The experience of former East Germans is similar to that of hundreds of millions elsewhere, most of whom never lived in a dictatorship, but were subject to the same structural upheaval, stretched out over time. In the US rust belt and in the traditional industrial regions of England and France, for example, the same profound economic and social transformation occurred and produced the same results: a mass alienation of citizens from democratic institutions, procedures and processes along with the attendant rise of nationalist, vulgar and populist tendencies and parties.

Basic democratic rights, ties to the West, the social market economy – these were the pillars upon which the Federal Republic of Germany was built and flourished. The democratic framework of West Germany stood on a firm foundation that proved sustainable. Things continued to improve, and the longer the economic upturn lasted, the more people became convinced that they had done well for themselves on the whole. As a result, people were happy to live within the political and legal framework of the new polity.

The German-German unification process after 1990 turned this sequence on its head in the East. Democracy had been fought for from the bottom up; reunification had been approved of by a majority of Germans and pushed forward against all objections and second thoughts. Yet, no sooner had the primary goal been achieved – guaranteed basic rights and elementary freedoms for all – that millions of eastern Germans lost their economic and social footing. A gain in political and legal self-determination often went hand-in-hand with a loss of socioeconomic self-determination. The terrain upon which people had been moving started giving way, and this is precisely what undermined any identification they might have had with the framework in which they were now being asked to move.
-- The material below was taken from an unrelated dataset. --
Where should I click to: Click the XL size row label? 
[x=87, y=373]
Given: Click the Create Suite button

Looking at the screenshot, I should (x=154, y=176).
The refugee crisis of 2015 caused this well of discontent to overflow. “Everything has been decided and implemented over our heads,” people cried. “Treuhand policies, Hartz laws, bank bailouts, open borders for migrants. Enough! It’s our turn to speak.” And, lo and behold, a stream of politicians, journalists and scientists suddenly made their way to the East – the place they’d disregarded for so long – to find out what was going wrong. In light of the growing attention they were getting, those who until then had been ignored mused: “We obviously did something right this time. This is exactly why we protested so radically. We wanted to make people aware of our situation, of the misery that reigns here.”

The lesson we should take from this process is simple to understand. The top priorities of a social transformation as radical and all-encompassing as that which took hold in eastern Germany after 1990 are to foster and fortify the strength and resources of the people. And this clearly does not reflect the eastern German experience after the Wall came down. The rapid socioeconomic demobilization of eastern Germans was a disaster that should not have been allowed to happen. The long-term consequences of that failure are now affecting the entire country.

A public debate about these failings, without reservations or assignment of blame, is of utmost importance if we are to keep things from spiraling out of control.

Wolfgang Engler
is a cultural sociologist. He was rector of the Ernst Busch Academy of Dramatic Arts in Berlin from 2005 to 2017.